I wouldn't bother trying to interpret press-release science that doesn't even contain a citation or link to the original research. However, I will try to address some of the other content of your question.
It is indeed true that many anti-anxiety medications, particularly the benzodiazepines, act primarily to increase GABAergic activity by potentiating GABA receptors.
However, it is also true that GABAergic activity is not some monolithic attribute of the brain. Different brain regions have different functions, and some brain regions are associated with behavioral or neurochemical inhibition of other regions. An increase in GABA activity in a brain region that tends to inhibit others could theoretically be anxiety-inducing rather than anxiety-calming, even if the overall effect of increasing GABAergic effects is anxiety-calming. Looking at GABA levels is also only one part of the picture, and it fails to tell you a) how often GABAergic cells are releasing neurotransmitter, and b) how sensitive post-synaptic cells are to GABA. The overall effect of GABA is going to be roughly proportional to (GABA concentration) * (how often GABA is released) * (sensitivity to GABA).
An extreme example of why this is important are the delirium tremens that occur if a severe alcoholic suddenly stops drinking alcohol. Alcohol also potentiates GABA receptors, and with long term use the brain compensates by reducing GABA production. However, this adaptation is fairly slow, and alcoholics who quickly stop drinking can have motor symptoms and seizures as a result (some other neurotransmitter systems are involved as well, though, so this is a bit of a simplification). The opposite could be true as well: it's possible that increased GABA concentrations could be because not enough GABA is being released or because postsynaptic receptors have been downregulated. It is quite possible that you could have more GABA but less GABAergic inhibition. This study didn't test levels of inhibition, just levels of GABA.

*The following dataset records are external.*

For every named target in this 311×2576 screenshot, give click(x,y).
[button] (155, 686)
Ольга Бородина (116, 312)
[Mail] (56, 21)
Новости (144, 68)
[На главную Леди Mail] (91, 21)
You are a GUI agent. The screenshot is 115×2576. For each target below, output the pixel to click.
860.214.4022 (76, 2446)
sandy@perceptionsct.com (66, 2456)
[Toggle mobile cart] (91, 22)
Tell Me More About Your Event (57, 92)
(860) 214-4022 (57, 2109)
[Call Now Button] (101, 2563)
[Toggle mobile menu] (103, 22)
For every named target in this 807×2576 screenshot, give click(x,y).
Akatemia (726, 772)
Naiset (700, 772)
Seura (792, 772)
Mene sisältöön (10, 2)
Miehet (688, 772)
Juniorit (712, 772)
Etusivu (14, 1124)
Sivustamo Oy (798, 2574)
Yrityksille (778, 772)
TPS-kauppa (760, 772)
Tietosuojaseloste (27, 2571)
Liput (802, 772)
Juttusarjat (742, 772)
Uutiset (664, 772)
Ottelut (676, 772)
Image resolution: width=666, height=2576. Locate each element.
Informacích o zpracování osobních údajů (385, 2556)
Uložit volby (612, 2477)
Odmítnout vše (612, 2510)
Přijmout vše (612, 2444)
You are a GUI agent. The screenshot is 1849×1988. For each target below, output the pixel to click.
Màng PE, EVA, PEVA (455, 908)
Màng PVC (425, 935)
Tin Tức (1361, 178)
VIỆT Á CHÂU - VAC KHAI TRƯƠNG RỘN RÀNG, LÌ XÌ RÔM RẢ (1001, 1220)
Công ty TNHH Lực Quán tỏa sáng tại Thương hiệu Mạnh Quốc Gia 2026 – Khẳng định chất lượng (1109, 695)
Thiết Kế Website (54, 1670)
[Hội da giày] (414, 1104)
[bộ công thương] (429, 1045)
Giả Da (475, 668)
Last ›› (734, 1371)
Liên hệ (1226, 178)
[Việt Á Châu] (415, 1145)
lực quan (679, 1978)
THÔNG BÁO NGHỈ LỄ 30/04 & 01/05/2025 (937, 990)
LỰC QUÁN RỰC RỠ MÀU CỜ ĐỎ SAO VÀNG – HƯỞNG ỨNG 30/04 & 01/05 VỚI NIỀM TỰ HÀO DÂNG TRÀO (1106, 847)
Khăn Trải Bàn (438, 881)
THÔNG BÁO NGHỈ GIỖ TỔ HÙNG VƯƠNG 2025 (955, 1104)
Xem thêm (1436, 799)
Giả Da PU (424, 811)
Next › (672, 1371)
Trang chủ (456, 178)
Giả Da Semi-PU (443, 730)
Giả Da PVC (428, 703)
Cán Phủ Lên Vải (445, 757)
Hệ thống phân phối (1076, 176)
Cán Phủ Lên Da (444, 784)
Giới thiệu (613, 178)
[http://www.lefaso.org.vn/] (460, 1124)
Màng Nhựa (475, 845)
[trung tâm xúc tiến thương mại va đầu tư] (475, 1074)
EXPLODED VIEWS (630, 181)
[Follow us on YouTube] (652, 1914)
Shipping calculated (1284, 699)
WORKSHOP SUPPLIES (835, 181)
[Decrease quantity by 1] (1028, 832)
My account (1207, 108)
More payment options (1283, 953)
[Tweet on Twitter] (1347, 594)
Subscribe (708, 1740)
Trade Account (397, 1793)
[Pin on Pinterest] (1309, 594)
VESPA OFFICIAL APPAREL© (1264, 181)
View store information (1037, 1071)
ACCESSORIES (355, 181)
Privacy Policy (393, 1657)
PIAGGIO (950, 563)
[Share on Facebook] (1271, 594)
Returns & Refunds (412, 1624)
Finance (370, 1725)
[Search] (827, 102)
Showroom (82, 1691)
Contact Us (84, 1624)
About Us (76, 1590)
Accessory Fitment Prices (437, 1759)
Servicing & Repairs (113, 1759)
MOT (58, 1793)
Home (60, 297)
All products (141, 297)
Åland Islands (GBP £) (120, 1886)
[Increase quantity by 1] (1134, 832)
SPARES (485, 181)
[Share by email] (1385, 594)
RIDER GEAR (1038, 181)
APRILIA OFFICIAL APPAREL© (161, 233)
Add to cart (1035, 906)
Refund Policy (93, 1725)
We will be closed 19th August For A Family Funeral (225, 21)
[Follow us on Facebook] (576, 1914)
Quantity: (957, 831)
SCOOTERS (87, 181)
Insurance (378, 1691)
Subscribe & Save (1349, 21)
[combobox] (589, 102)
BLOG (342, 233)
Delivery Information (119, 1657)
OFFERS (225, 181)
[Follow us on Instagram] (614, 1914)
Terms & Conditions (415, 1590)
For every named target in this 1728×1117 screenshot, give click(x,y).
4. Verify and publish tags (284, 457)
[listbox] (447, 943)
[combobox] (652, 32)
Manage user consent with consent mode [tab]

Lastly, eating GABA to make you sleep is a bit silly and is far removed from brain levels of GABA or inhibition in the brain - I am not aware of any study that shows that eating GABA makes you sleepy; companies can freely put it in a drink and make abstract claims that suggest it aids sleep, but that doesn't mean it actually does, a beverage like that isn't regulated the same way that pharmaceutical drugs are.
In summary: be very wary of attributing a complex behavioral outcome to one particular element in the brain.